Britain's three major political parties have agreed on a new system of regulating newspapers in the aftermath of shocking invasions of privacy by some tabloid journalists. In this case, unanimity doesn't equal wisdom. The London-based Index on Censorship was right to call the new system a "sad day for press freedom in the U.K."
The new arrangement will implement recommendations of a prominent British judge who conducted an inquiry into press conduct after a "phone-hacking" scandal in which journalists illegally accessed information from the telephones of celebrities, politicians and a kidnapped girl who was later found dead.

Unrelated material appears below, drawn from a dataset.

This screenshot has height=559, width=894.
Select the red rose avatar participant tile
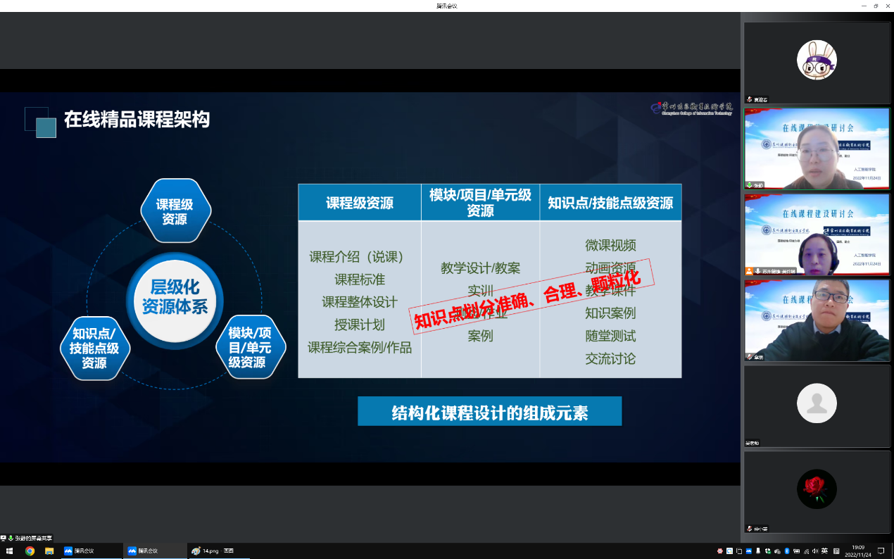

The commission had proposed a new regulatory body to oversee Britain's newspapers; in the end, rather than having Parliament create one by statute, Queen Elizabeth II will issue a charter establishing a "recognition body" that will certify a new regulatory commission. That panel in turn will be able to direct newspapers to publish corrections and impose fines of up to a million pounds for unethical behavior. Newspapers that choose not to take part in the regulatory process will be subject to additional "exemplary" damages if they lose libel or invasion-of-privacy lawsuits.
The use of a royal charter, rather than a statute, doesn't alter the fact that the government is involving itself in regulation of the press. (Actually, Parliament will be involved in the system because it will legislate terms under which the charter can be revised.) Reporters and editors now must look over their shoulders not only at the new regulatory body but also at politicians who have demonstrated that they are willing to use the power of government to rein in the press. These are the same politicians whom journalists are in the business of covering.